» **Work instructions**
[1] Why does the benchmarking notebook save its benchmark results?
[2] In the benchmarking notebook, take the part that opens with the words containing "## 1. Initialize" and closes with "42 (for reproducibility)", and write it out again with "pdfminer" changed to "PyMuPDF".

» **Excerpted text**
=-=-=

# Early Benchmarking Notebook (Reproducible)

**Purpose**: Minimal run with 2–3 docs via /v1/parse → capture text recall proxies, schema-pass result, and which taxonomy bucket errors fell into.

**Features**:
- Record config/seed and environment hash for re-runs
- Capture text recall proxies
- Schema-pass validation
- Error taxonomy classification
- Reproducible results


In [None]:
# Import required modules
import sys
import os
from pathlib import Path

# Add bench directory to path
sys.path.append('/app/bench')

# Import our benchmark class
from early_benchmark import EarlyBenchmark

print("Imports successful")


## 1. Initialize Benchmark

Create benchmark instance with default configuration:
- **Test Documents**: 3 representative invoices
- **Engines**: pdfplumber, pdfminer  
- **Seed**: 42 (for reproducibility)
- **Version**: v1.0


In [None]:
# Create benchmark instance
benchmark = EarlyBenchmark()

print(f"Run ID: {benchmark.run_id}")
print(f"Environment Hash: {benchmark.environment_hash}")
print(f"PDF Directory: {benchmark.pdf_dir}")
print(f"Ground Truth: {benchmark.gt_csv}")


## 2. Run Minimal Benchmark

Execute benchmark with 2-3 documents and capture:
- **Text Recall Proxies**: Field extraction accuracy
- **Schema Pass Results**: Validation success/failure  
- **Error Taxonomy Buckets**: Classification of errors


In [None]:
# Run the benchmark
results = benchmark.run_minimal_benchmark()
benchmark.results = results

print("Benchmark completed!")


## 3. Results Summary

View benchmark results including:
- Success rates by engine
- Schema pass rates
- Text recall proxies
- Error taxonomy breakdown


In [None]:
# Print detailed summary
benchmark.print_summary()


## 4. Save Results

Save benchmark results for reproducibility and compliance tracking.


In [None]:
# Save results
output_file = benchmark.save_results()

print(f"Results saved to: {output_file}")
print(f"Run ID: {benchmark.run_id}")
print(f"Environment Hash: {benchmark.environment_hash}")

=-=-=

» **Extracted data**
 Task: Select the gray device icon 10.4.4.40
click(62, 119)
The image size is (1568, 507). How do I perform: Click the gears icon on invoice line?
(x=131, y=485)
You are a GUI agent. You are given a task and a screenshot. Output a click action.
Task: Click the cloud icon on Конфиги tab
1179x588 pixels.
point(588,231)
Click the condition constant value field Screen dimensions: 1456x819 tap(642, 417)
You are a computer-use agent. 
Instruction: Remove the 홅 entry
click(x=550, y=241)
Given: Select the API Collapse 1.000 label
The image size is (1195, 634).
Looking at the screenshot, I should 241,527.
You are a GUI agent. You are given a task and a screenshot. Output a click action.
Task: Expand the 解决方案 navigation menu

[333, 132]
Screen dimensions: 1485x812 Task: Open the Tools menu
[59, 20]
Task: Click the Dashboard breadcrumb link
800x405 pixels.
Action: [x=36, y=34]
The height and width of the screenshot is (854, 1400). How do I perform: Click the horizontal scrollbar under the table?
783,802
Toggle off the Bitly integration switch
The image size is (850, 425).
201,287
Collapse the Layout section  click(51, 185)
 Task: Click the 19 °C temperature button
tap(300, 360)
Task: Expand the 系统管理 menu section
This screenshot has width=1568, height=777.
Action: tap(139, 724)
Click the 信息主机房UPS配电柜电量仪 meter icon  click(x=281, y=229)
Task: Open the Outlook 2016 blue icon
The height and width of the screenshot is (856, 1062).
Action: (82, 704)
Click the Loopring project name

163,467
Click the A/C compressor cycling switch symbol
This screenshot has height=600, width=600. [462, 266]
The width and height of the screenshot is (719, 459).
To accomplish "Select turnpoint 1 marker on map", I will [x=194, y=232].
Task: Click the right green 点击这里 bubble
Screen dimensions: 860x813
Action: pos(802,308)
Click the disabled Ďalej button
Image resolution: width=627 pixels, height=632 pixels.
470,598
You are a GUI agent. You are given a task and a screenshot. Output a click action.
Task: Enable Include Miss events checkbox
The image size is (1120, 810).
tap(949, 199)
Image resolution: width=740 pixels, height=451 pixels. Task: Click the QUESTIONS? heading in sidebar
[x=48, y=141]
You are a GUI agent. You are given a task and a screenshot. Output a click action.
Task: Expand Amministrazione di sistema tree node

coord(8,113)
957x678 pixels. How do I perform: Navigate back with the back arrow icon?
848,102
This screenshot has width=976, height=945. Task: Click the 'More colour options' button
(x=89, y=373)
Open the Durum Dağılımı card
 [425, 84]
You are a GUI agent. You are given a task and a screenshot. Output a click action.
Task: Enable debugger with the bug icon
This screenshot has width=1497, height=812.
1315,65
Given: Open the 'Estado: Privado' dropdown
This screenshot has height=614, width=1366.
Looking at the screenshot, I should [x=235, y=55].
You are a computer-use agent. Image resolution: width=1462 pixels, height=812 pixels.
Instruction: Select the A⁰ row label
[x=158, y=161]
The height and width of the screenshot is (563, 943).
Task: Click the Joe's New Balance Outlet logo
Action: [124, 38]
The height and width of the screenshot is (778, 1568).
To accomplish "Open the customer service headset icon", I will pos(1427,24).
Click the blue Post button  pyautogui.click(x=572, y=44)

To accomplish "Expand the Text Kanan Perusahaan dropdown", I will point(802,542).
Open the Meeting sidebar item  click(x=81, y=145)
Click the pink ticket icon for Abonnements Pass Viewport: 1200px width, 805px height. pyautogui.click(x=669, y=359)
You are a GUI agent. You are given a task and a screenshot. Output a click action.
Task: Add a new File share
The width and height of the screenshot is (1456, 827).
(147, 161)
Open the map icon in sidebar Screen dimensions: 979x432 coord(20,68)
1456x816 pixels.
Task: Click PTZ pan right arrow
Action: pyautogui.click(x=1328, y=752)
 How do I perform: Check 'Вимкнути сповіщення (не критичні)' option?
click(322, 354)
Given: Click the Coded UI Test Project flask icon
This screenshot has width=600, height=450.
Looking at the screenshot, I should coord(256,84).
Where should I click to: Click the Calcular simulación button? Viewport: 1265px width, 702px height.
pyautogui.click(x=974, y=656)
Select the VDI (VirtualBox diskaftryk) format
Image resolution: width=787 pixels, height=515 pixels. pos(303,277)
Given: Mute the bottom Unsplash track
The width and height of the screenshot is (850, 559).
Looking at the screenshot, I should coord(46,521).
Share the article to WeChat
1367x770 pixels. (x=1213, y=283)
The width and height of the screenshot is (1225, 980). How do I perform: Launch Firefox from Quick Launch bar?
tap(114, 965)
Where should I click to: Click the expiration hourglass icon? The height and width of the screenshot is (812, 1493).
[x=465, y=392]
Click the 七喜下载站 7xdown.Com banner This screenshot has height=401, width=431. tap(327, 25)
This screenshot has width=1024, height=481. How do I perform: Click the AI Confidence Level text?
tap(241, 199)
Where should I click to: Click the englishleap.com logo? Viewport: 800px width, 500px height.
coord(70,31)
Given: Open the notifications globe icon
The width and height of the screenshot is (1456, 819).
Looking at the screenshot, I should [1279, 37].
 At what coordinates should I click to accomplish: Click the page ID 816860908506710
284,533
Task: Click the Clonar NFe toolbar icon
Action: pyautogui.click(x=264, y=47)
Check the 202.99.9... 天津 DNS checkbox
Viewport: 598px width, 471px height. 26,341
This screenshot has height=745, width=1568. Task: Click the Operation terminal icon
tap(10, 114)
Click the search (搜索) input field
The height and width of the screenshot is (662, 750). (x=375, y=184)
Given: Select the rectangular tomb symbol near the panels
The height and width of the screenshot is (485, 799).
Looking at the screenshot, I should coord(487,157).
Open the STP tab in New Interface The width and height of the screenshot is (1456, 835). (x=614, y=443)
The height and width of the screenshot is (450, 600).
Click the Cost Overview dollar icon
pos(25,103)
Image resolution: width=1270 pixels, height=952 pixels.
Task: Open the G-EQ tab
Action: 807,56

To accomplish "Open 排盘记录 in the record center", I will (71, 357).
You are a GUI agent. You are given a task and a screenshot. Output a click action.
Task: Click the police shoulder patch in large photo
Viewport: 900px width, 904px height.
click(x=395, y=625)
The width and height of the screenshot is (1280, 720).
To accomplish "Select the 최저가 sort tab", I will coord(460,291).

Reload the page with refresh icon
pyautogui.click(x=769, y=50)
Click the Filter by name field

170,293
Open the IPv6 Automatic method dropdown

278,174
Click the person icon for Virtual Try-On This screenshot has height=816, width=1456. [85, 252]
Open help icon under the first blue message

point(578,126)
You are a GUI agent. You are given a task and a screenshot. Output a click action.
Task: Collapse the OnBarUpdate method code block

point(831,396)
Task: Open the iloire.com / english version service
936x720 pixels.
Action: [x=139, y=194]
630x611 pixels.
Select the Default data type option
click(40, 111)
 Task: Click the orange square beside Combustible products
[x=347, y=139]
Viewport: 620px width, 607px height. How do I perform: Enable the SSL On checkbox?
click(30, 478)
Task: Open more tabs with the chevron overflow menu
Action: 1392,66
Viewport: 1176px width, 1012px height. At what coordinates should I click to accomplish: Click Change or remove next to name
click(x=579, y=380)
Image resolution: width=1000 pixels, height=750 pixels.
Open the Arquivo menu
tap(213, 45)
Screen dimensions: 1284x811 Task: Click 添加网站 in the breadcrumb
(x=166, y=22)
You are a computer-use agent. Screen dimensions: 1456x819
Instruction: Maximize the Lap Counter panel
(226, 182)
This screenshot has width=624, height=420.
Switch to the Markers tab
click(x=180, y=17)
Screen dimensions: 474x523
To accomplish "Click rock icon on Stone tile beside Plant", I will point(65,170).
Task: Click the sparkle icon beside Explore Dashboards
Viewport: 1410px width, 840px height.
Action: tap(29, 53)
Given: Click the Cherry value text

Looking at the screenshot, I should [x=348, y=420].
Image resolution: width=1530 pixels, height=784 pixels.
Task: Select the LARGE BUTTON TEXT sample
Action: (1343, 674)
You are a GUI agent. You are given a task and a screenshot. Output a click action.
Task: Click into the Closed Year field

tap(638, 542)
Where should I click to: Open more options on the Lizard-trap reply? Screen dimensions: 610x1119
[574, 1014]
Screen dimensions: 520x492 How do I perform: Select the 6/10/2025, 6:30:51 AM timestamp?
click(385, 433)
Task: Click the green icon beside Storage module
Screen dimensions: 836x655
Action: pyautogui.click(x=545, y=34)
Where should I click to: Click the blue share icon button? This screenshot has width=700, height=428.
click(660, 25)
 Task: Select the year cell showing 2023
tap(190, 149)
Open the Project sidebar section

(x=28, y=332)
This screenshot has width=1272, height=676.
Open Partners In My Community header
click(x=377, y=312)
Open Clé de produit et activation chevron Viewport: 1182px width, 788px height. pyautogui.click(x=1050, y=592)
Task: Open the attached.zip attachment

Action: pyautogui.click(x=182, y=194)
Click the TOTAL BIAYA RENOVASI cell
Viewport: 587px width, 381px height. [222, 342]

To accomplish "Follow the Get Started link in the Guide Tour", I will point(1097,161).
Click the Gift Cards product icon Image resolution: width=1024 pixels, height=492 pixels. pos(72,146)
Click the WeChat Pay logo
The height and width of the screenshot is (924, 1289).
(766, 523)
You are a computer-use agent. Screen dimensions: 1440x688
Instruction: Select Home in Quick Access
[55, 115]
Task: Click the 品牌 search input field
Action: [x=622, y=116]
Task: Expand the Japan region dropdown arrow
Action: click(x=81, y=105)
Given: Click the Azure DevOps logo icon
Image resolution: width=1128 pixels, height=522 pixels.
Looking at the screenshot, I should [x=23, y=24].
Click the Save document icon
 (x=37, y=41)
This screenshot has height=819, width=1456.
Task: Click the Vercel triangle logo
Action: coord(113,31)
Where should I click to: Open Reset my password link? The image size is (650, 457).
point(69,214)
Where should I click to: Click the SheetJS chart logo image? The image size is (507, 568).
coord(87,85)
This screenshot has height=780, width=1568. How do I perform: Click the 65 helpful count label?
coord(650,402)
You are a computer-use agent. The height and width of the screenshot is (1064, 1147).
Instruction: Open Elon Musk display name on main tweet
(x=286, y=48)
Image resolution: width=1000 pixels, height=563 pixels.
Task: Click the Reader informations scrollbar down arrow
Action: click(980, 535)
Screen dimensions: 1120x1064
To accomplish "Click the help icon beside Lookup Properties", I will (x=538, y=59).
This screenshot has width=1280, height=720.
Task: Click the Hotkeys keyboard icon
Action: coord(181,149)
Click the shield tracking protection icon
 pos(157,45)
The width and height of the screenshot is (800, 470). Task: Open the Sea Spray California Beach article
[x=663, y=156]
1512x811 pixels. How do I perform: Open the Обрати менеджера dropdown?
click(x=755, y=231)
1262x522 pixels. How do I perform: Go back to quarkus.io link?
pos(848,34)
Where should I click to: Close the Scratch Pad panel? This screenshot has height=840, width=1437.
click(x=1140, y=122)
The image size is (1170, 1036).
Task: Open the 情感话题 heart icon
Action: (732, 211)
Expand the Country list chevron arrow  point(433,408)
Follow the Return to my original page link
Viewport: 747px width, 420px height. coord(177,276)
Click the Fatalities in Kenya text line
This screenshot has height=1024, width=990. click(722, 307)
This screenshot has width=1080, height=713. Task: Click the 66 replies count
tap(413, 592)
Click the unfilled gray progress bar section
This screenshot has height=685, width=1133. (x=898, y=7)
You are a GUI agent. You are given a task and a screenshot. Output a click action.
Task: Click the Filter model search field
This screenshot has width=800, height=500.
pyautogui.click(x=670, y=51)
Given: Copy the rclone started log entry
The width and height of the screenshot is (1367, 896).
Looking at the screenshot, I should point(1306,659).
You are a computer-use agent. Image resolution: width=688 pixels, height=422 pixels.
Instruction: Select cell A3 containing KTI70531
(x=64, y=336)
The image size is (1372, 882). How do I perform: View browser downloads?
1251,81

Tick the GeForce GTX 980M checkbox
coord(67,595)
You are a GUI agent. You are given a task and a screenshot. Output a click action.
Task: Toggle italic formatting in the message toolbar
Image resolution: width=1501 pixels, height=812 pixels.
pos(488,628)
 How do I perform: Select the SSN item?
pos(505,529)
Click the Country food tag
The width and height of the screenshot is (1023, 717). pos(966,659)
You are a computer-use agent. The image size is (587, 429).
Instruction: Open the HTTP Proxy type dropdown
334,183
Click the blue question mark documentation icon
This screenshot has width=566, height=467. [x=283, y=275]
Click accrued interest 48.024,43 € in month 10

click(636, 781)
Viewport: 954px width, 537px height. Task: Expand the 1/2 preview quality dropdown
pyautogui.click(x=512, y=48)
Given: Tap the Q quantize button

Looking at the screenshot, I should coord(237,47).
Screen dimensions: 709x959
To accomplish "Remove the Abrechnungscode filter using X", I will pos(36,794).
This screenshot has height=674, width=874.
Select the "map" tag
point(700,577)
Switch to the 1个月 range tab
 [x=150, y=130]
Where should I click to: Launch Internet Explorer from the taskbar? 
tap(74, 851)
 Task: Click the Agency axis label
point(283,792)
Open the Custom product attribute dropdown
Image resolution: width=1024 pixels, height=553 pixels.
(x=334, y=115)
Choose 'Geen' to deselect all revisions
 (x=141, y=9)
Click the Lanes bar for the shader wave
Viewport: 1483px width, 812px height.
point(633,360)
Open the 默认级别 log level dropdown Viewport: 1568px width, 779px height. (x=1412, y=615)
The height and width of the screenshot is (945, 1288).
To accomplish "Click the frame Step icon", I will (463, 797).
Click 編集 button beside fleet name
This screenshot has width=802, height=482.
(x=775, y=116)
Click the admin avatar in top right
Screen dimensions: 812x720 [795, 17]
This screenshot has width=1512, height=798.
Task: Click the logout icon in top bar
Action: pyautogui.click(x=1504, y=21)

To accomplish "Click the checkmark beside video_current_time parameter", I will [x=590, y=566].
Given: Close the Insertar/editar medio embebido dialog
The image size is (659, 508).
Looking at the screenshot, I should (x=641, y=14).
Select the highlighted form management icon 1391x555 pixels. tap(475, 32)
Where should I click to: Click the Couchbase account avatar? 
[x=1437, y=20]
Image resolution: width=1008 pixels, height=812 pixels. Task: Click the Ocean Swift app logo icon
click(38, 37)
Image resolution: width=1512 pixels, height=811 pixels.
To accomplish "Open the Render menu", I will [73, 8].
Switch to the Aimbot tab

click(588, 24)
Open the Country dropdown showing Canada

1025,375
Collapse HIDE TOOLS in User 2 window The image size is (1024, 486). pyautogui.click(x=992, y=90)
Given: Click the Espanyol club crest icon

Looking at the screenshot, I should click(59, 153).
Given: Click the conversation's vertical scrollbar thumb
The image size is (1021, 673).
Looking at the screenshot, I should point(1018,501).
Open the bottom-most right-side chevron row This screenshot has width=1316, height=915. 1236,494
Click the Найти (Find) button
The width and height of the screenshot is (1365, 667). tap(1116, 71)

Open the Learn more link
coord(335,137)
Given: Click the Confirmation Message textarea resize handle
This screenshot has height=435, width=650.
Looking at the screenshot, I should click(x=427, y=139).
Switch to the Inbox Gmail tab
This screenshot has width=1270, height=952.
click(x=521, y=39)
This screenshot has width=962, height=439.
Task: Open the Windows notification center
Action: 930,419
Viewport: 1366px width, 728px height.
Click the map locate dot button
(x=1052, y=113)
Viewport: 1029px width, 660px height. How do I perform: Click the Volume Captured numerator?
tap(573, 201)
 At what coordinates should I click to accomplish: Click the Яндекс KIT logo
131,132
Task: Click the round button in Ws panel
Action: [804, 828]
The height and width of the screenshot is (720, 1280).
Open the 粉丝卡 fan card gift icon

=-=-=

» **Worked solutions**
[1] The notebook saves its benchmark results for reproducibility and compliance tracking.

[2]
## 1. Initialize Benchmark

Create benchmark instance with default configuration:
- **Test Documents**: 3 representative invoices
- **Engines**: pdfplumber, PyMuPDF  
- **Seed**: 42 (for reproducibility)